Transcarpathian State University
- Type: Public
- Established: 1996
- Rector: Ivan Artiomov, acting
- Location: Uzhhorod, Ukraine
- Campus: Urban
- Affiliations: Uzhhorod National University, Ministry of Education and Science of Ukraine
- Website: www.uznu.net

= Transcarpathian State University =

Public university in Uzhhorod, Ukraine

The Transcarpathian State University ( ZakDU, Закарпатський державний університет, ЗакДУ), in the city of Uzhhorod in Ukraine, is one of the major public universities in Zakarpatska Oblast. It was founded as Uzhhorod State Institute of Information Sciences, Economics and Law (UzhDIIEP) in 1995. In 2004 it was renamed Transcarpathian State University.

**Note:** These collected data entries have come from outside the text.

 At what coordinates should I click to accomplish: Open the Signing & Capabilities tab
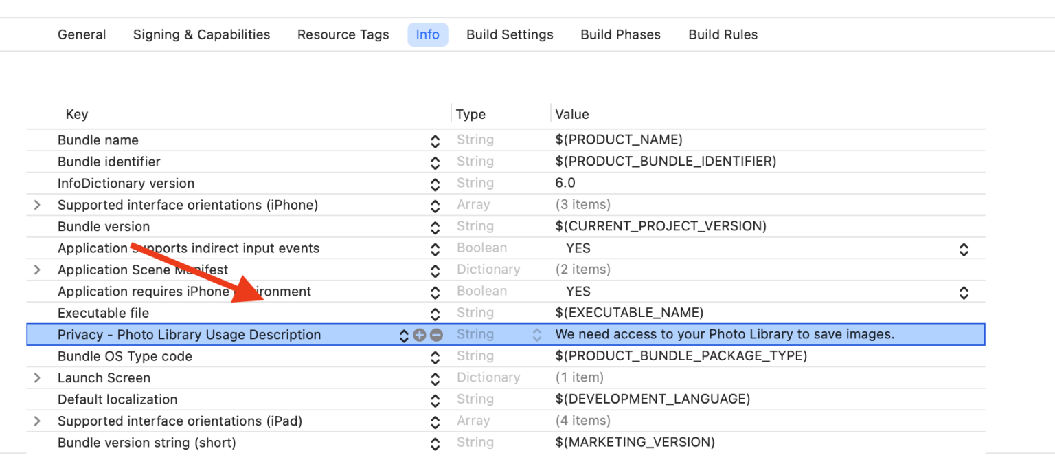201,34
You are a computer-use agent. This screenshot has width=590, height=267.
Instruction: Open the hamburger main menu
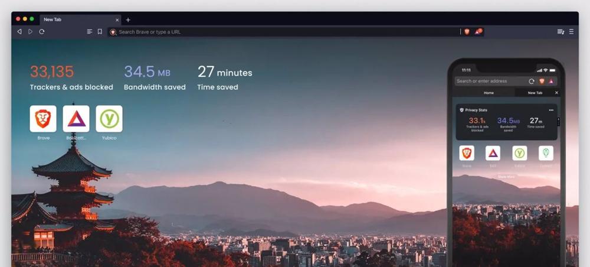(x=571, y=32)
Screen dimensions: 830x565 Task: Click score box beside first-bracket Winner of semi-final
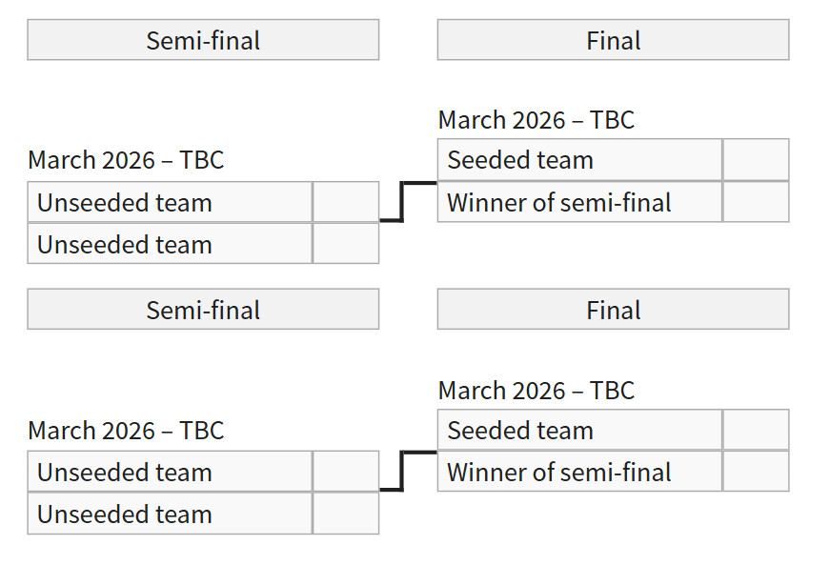(756, 202)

In February 2013, the Transcarpathian State University was attached to Uzhhorod National University by order of the Cabinet of Ministers of Ukraine

==Academics==

The university consists of 5 faculties and 5 general university departments:
- Faculty of Law;
- Faculty of Economics and Management;
- Faculty of International Relations;
- Faculty of International Business and International Economics;
- Faculty of Information Sciences;
- Department of Social Sciences and Tourism;
- Department of the Ukrainian Language and General Culture;
- Department of Foreign Languages;
- Department of Psychological and Pedagogical Disciplines and Physical Training;
- Department of Public Administration.

The Distance Learning Center is a component of TcSU.

The university trains its students in the following fields and specialties:
- International Relations, "Country Study";
- Law Science, specializations: "Investigative and Criminal", "Judicial and Prosecute", "Administrative and Legal";
- Accounting;
- Economic Cybernetics;
- Business Activity;
- Informational Operating Systems and Technologies;
- Programming for Automatized and Calculating Systems.

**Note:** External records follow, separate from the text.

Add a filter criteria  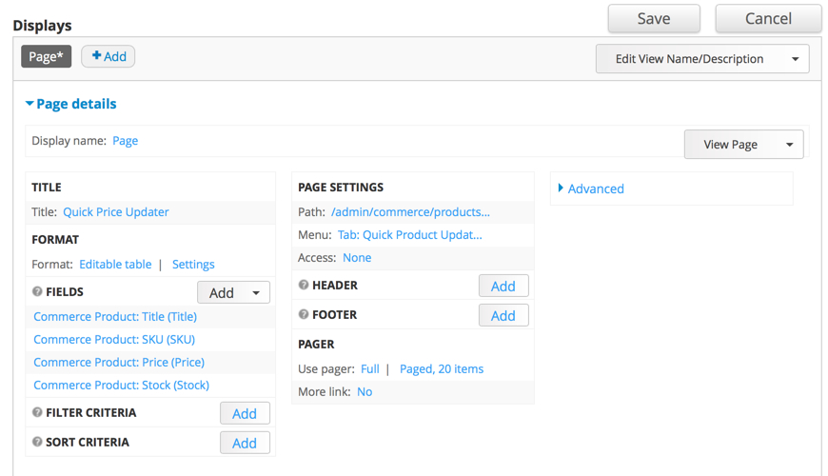[245, 413]
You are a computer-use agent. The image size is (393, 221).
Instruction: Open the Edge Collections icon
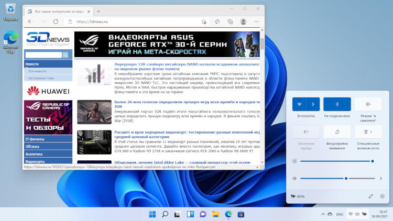230,21
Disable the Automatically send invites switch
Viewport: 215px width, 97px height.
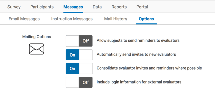pyautogui.click(x=79, y=55)
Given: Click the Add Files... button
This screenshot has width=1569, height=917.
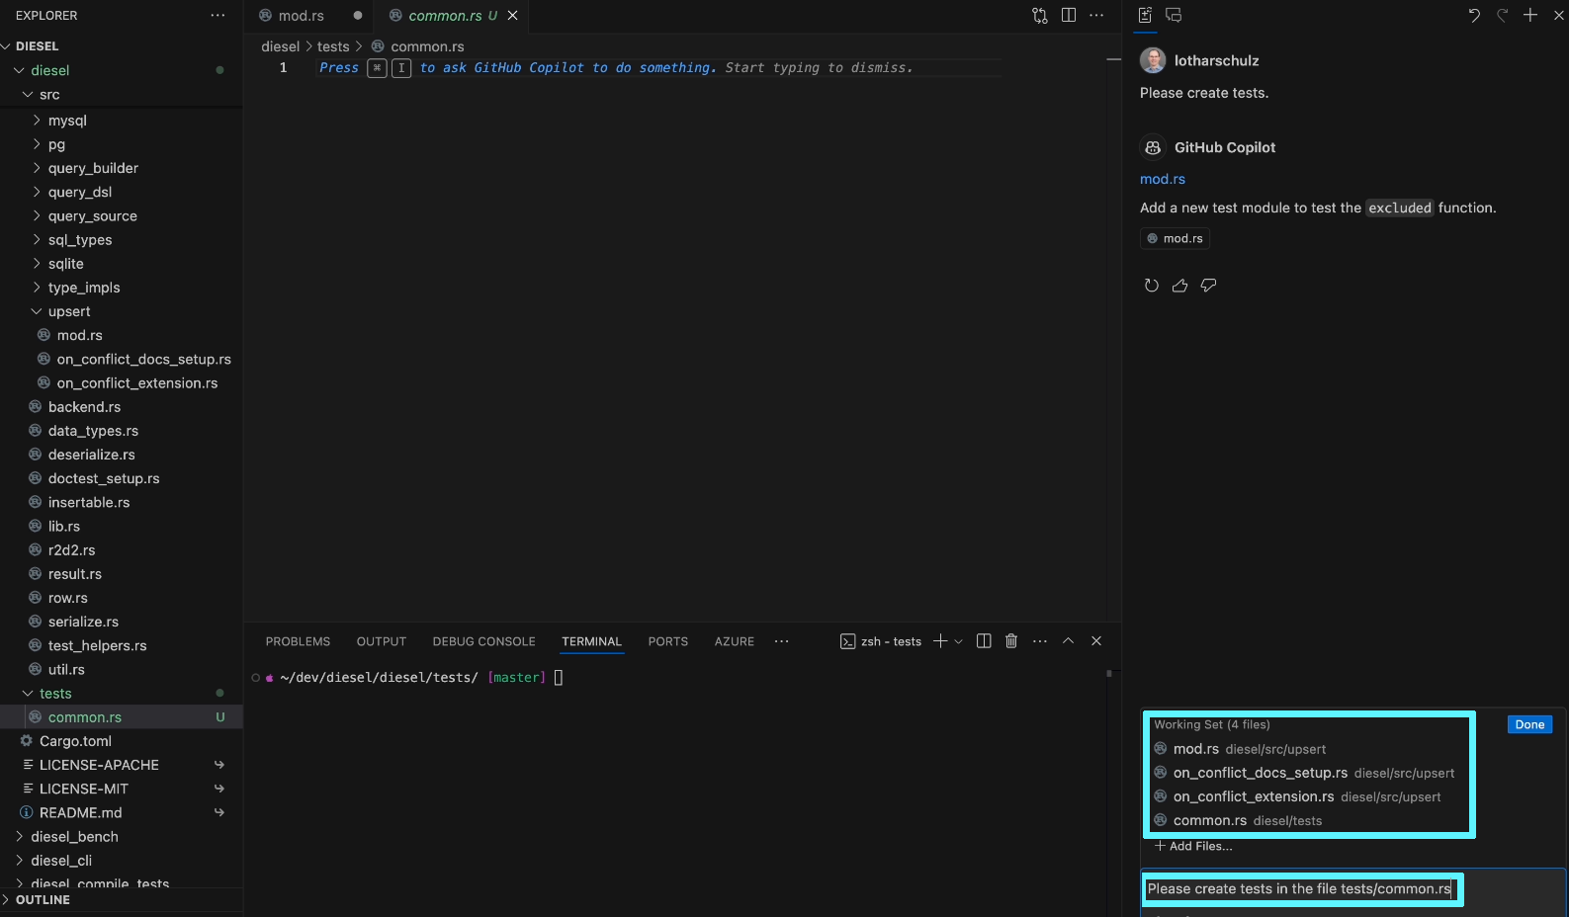Looking at the screenshot, I should [x=1193, y=846].
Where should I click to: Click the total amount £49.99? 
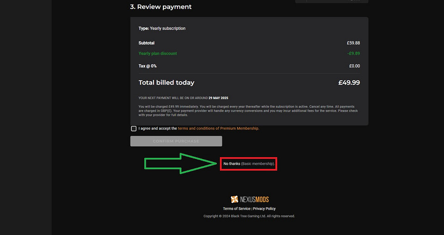click(x=349, y=83)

There is a postgraduate department in ten specialties (day-time and correspondence learning) in the university:
- Mathematical modeling and Calculating Methods;
- Automatized Operating Systems and Advanced Information Technologies;
- World History;
- History of Ukraine;
- Economic Theory;
- Finances, Currency Circulation and Credit;
- Accounting, Analysis and Audit;
- International Law;
- Civil Law and Civil Process;
- Family Law;
- Theory and History of Pedagogic Science.

==Facilities==

Material and technical base of the university includes 7 computer classrooms, laboratories of informational teaching technologies, a publishing center, centers of electronic communication, local computer and TV networks, a training laboratory for Criminal Law Science, a library and information center with a considerable fund of modern scientific and training literature of 200,000 items and the biggest in the region reading hall, linguaphone labs equipped with computer audio and video complexes, a codification center for Law Sciences. To the services of the students and teaching staff there is a swimming-pool with a health and sport center, and a clinic. The University publishes its own magazine, Naukovyi Visnyk ("Scientific Herald"), and a regional newspaper.